Kommen wir zurück zu der ehrlichen Absicht. Die ehrliche Absicht kann nicht anders, als auch an andere zu denken, wie Nick Hanauer dies gemacht hat. Die ehrliche Absicht ist unverschleiert und wird sofort entlarvt und abgewählt, wenn zu erkennen ist, dass sie nur Einzelnen nützt. Daher müssen Menschen und Unternehmen, die sich der Authentizität verschrieben haben gleichermaßen an Kunden, Öffentlichkeit, Umwelt und auch an sich selbst denken. Und dann und zwar nur dann, wenn Lösungen gefunden werden, die allen dienen, kommen sie auch wirklich weiter. Das ist zum einen das Problem und zum anderen die Stärke von Authentizität. Sie zu leben, ist verdammt mühsam, wenn aber die anderen erkennen, dass sie selbst profitieren, gibt es kein Halten mehr.

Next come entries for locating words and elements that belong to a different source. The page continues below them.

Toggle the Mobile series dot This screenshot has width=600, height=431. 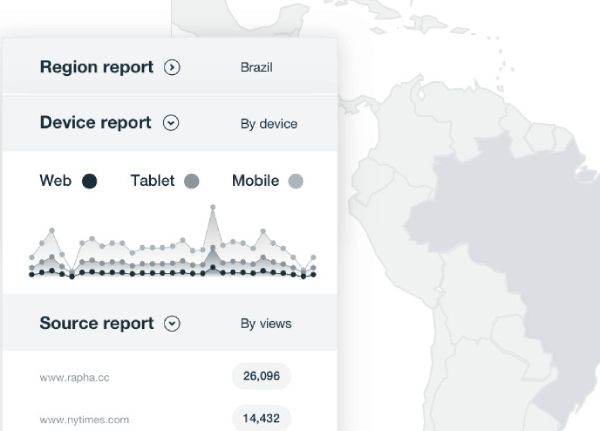(295, 182)
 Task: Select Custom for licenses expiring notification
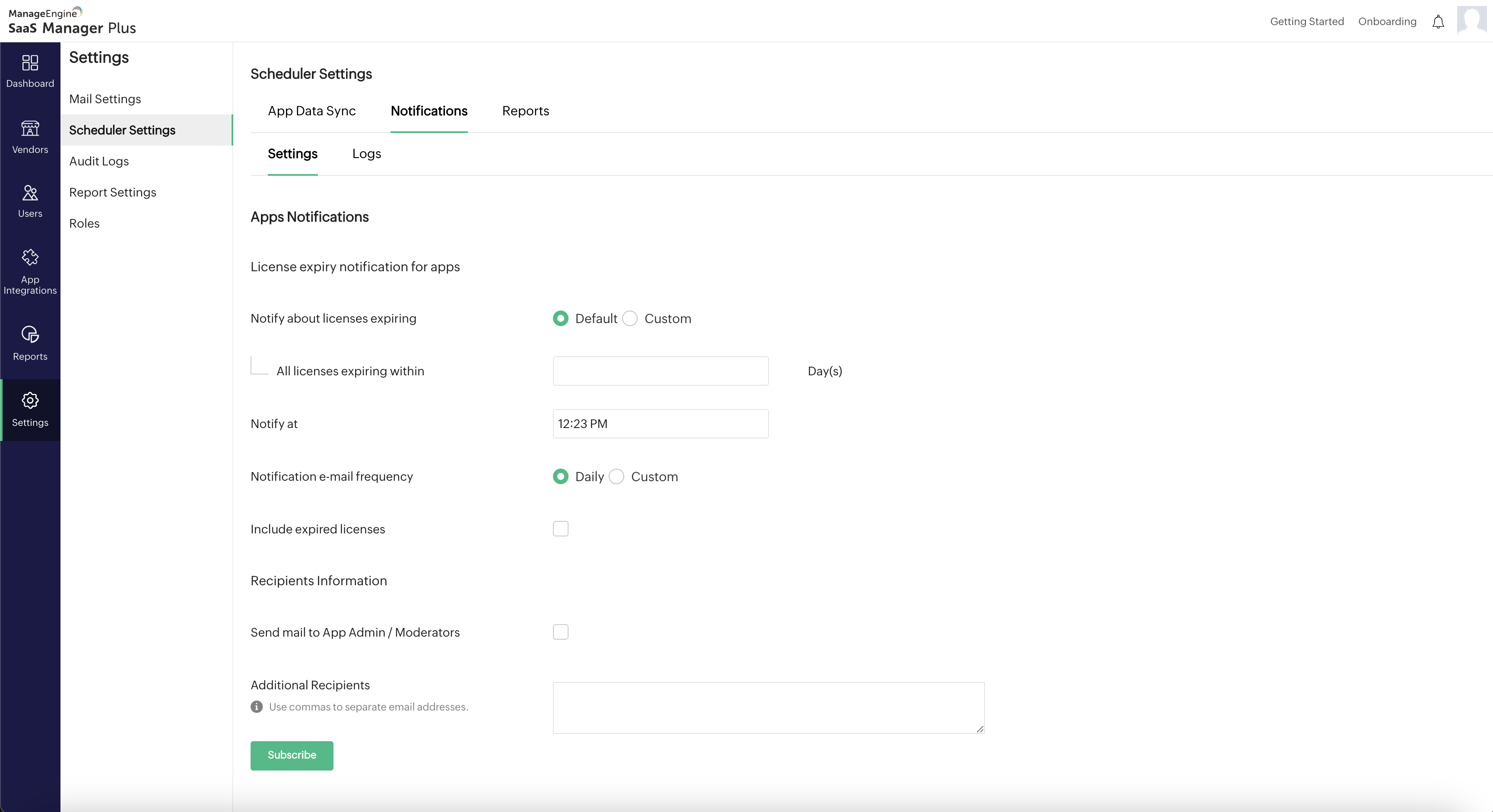coord(630,319)
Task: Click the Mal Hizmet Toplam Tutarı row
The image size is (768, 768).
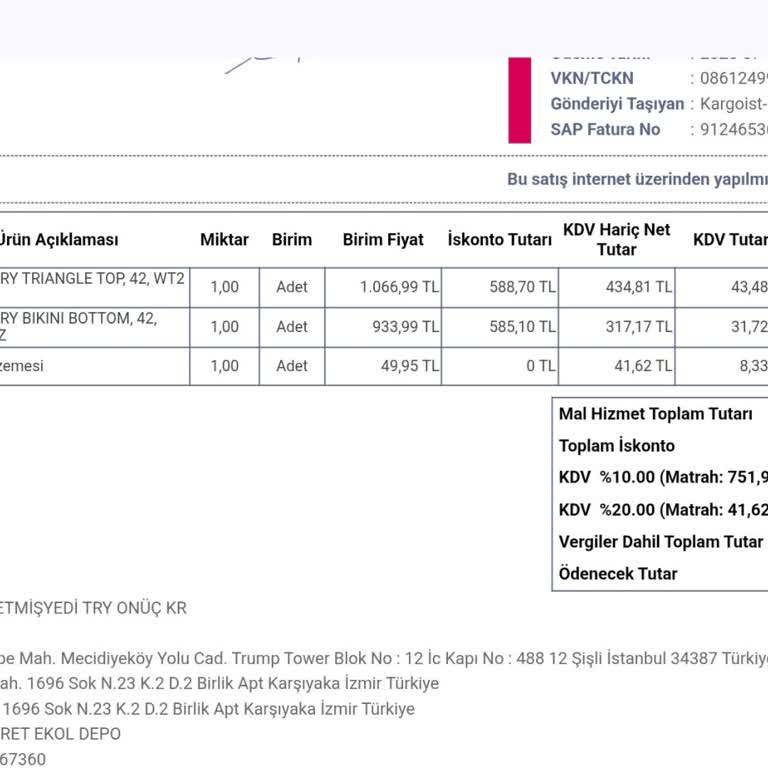Action: pyautogui.click(x=655, y=414)
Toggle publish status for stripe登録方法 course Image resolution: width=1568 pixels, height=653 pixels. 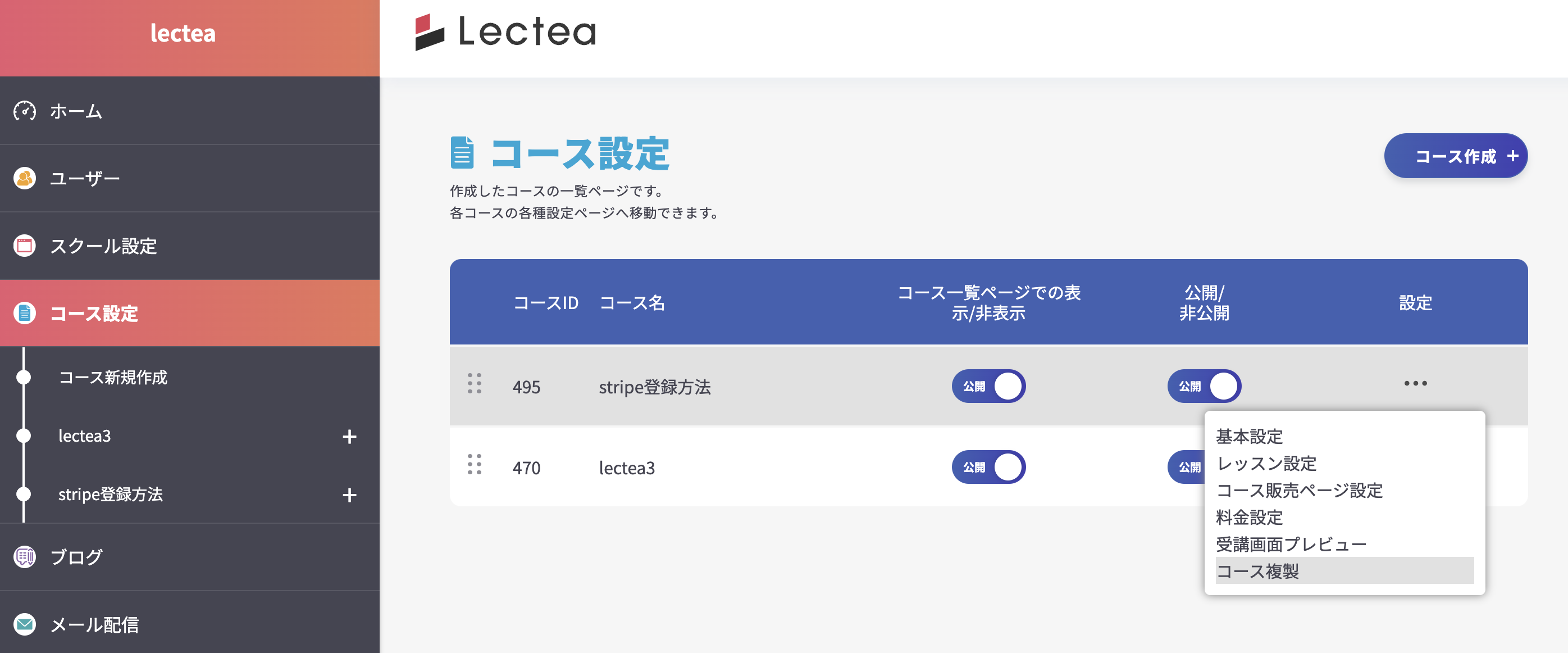[x=1204, y=386]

Voraussagen möchte ich, dass die Vernetzung von Menschen und Informationen dazu führen wird, dass wir deutlich mehr Authentizität bekommen werden. Es wird mehr hinterfragt und Täuschungen werden entlarvt und das ist gut so. Das schafft Gemeinwohl. So wie das Hotel, das Restaurant oder das Buch im Internet bewertet werden, werden heute auch schon Unternehmen mit Betriebsklima, Aufstiegschance und weiteren Kriterien bewertet. Dass bei der Bewertung auch positiver wie negativer Missbrauch erfolgt, will ich nicht in Abrede stellen. Dies wird das Netz aber nicht davon abhalten, weiter zu bewerten und ich habe zumindest sehr häufig den Eindruck, dass die Bewertung auch dem Sein entspricht. Bei der letzten Suche eines Restaurants in einer fremden Stadt hat dies gut funktioniert.

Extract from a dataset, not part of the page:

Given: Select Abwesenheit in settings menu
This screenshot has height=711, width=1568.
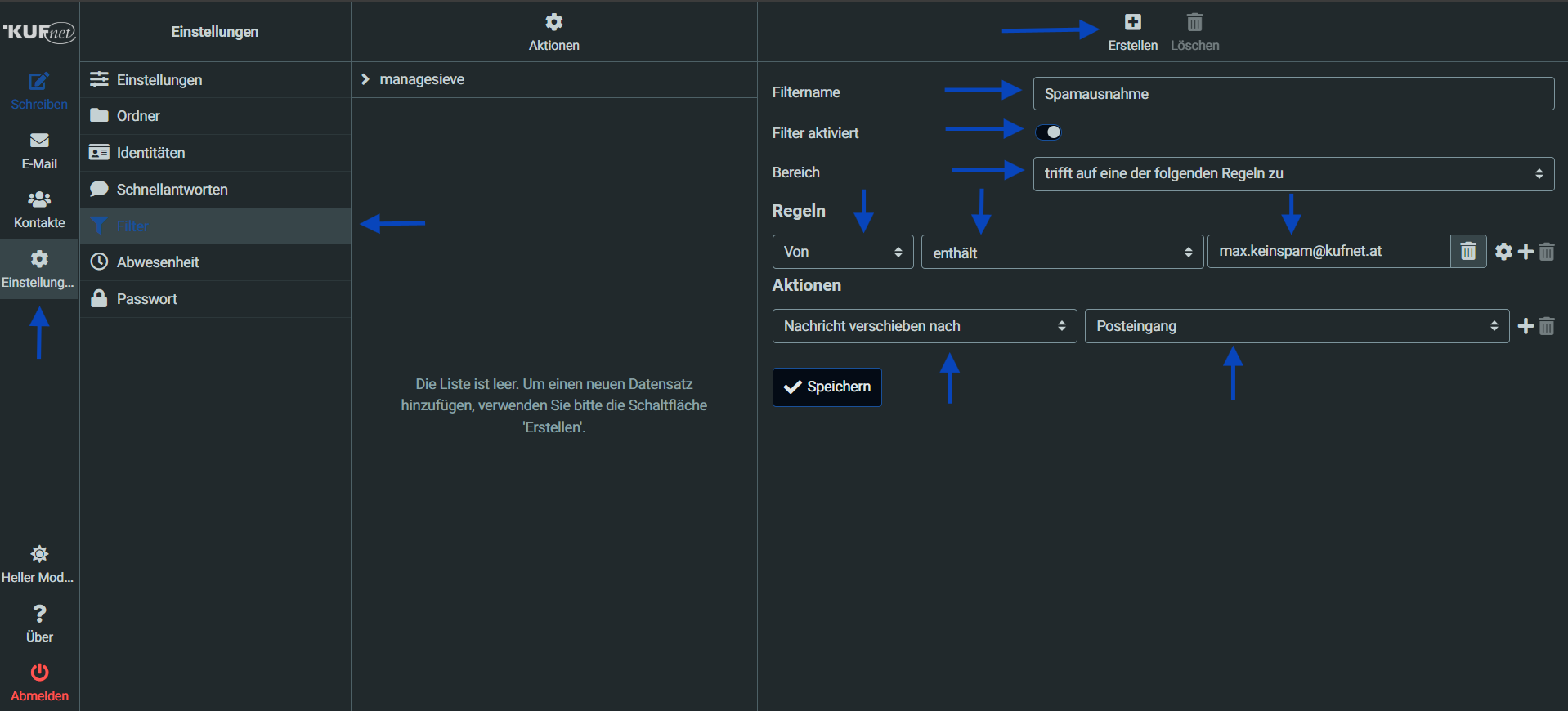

Menschen, Unternehmen und deren Produkte können und müssen sich dem stellen. Vollkommen transparente und für den Nutzer verständliche und faire Geschäftsprozesse wären doch ein Anfang. Wenn Sie also Produkte an Zukunftsmärkten erfolgreich platzieren wollen, dann sage ich einmal voraus, dass Sie an den Themen Nachhaltigkeit (Langfristdenken) und Digitalisierung (Vernetzung) nicht vorbei kommen werden. Um diese Themen in einer Unternehmenskultur zu verankern (und nur dann wird sie gelebt werden und Sie werden Erfolg haben), sollten Sie alle Randbedingungen auf diese Themen ausrichten. Unternehmens-IT, Fuhrpark und auch die Arbeitswelten im Bürogebäude sollten alle wirklich überprüfbar nachhaltig sein und sollten den Nutzern per Digitalisierung vorleben, wohin sich die Welt entwickelt. Zukunftstauglichkeit kann man nicht durch Firmenleitlinien diktieren, sondern man muss sie leben und zwar konsequent und dies täglich.

 

Bernhard Frohn

"Mich begeistern nachhaltige Lösungen, die langfristig alle zu Gewinnern machen. Einseitiges Wirtschaften zum kurzfristigen Nutzen weniger wird uns auf die Füße fallen. Das ist kein politisches Statement von mir, sondern ich behaupte, dass nur mit konsequenter Nachhaltigkeit langfristig unsere sozialen und wirtschaftlichen Systeme stabil bleiben werden. Die zunehmende Instabilität unserer sozialen und wirtschaftlichen Systeme sind gerade gut zu beobachten. Kann mir jemand erklären, wie in einem der reichsten Länder der Welt, nämlich in Deutschland, die Kinderarmut steigen kann? Hier ist HANDELN angesagt, wie gesagt, zum Wohle Aller und mit dem Blick in die Zukunft!"